Cuando toca escribir de Cultura en estos tiempos, a uno se le encoge el alma, las sensaciones vacilan y los dedos, los encargados últimos de pulsar las teclas que redactan el artículo, se paralizan o destensan dependiendo del estado anímico. Borrar las letras que componen la palabra cultura del teclado se antoja una empresa complicada, y ponerle mascarilla a la pantalla ciega nuestros deseos de pronta mejora.
Para todos aquellos que han sufrido, que sufren y sufrirán, sentir el eco de una obra de Teatro en el romano de Mérida, supone un hálito al que agarrase, fundirse con las Parcas en un hilo que aún no sabemos lo puñeteramente fino que es.
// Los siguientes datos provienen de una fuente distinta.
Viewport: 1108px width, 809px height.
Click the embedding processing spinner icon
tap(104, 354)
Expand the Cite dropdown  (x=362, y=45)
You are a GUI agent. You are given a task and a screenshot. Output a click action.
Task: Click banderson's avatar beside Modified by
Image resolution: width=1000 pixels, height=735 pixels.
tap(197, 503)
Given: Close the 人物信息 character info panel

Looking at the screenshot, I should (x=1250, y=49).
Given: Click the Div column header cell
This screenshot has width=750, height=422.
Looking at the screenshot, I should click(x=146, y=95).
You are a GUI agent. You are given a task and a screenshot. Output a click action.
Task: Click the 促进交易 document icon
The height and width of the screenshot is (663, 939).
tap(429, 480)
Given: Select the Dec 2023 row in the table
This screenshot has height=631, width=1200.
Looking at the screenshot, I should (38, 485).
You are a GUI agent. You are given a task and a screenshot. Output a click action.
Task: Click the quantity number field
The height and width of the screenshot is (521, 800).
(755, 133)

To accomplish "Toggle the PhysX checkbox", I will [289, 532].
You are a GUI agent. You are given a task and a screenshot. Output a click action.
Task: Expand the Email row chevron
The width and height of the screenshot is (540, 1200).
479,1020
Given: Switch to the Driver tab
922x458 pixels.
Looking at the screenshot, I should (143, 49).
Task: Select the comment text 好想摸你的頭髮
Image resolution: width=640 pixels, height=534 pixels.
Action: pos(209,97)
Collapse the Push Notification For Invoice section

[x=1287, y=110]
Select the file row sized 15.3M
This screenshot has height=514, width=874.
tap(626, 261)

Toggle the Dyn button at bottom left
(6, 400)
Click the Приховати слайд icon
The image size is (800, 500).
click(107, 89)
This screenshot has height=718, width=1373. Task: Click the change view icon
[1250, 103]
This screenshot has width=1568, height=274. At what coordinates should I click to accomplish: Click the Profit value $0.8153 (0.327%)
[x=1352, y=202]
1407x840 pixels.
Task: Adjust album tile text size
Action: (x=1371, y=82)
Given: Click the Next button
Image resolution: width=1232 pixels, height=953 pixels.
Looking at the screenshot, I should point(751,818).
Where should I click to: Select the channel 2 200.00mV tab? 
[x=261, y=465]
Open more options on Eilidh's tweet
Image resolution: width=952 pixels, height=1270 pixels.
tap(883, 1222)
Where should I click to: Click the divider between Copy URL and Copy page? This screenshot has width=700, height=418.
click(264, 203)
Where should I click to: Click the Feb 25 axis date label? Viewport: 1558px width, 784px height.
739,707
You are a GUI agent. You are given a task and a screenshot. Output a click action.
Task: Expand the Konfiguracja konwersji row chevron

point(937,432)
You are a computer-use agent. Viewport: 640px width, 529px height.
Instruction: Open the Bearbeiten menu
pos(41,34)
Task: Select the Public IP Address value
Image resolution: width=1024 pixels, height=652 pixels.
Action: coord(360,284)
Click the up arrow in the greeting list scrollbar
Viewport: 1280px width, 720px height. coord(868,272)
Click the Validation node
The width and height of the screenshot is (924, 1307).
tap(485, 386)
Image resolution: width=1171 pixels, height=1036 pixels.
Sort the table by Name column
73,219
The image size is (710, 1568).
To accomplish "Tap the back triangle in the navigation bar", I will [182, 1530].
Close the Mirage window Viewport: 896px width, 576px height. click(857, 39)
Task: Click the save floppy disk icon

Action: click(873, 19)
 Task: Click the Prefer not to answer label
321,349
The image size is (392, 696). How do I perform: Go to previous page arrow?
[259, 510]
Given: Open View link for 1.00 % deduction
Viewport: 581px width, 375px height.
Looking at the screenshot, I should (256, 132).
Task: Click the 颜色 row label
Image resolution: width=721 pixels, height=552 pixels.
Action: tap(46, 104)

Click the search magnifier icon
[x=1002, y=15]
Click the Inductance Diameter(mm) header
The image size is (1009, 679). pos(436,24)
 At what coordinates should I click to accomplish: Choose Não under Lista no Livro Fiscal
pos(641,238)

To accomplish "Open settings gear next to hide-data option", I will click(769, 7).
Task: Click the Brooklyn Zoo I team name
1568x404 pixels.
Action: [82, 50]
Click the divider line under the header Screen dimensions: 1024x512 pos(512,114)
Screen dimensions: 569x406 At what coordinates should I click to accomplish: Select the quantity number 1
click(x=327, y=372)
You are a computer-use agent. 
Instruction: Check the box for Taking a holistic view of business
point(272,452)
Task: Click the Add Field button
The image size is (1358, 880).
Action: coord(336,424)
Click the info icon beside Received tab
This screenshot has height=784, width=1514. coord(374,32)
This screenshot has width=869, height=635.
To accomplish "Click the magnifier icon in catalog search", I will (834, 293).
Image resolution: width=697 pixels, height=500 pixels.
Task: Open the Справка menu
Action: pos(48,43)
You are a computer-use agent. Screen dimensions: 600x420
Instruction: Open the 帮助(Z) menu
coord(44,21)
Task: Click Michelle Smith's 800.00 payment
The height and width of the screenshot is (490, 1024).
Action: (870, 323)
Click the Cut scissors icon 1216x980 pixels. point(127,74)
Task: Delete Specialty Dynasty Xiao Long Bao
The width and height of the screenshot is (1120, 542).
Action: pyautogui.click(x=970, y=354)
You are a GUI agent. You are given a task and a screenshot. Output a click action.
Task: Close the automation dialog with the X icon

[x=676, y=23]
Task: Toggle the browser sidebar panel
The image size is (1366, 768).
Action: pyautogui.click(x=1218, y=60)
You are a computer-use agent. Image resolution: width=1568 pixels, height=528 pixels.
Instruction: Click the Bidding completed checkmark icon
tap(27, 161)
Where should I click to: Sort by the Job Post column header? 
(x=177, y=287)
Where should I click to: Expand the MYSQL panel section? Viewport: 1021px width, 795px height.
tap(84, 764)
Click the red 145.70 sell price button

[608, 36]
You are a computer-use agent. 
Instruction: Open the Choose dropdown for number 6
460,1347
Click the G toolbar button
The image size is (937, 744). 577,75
Ver cortometrajes, casi pasa a un segundo plano, ver trozos de buenas historias con el MEIAC como el cuadro estrella al que embelesar, componen un mosaico de destreza emocional donde evadirse algunos minutos, cobra tintes de ciencia ficción.
Si escuchamos a Gene en un pueblito de nuestra tierra, si Pedro Calero toca el piano con más emoción que nunca o si sentimos que el rock, el pop, el punk, la clásica, el jazz avivan las pequeñas pavesas musicales que aún resuenan, no está todo perdido.
Escuchar en una noche de verano, de estas que nos abofetea con temperaturas leviatánicas, el susurro de un beso en la gran pantalla, nos hace olvidar que a pocos metros, en salas de hospitales, y como dice un amigo, el cine se convierte en una verdadera vida de repuesto. Mucho metraje para todos.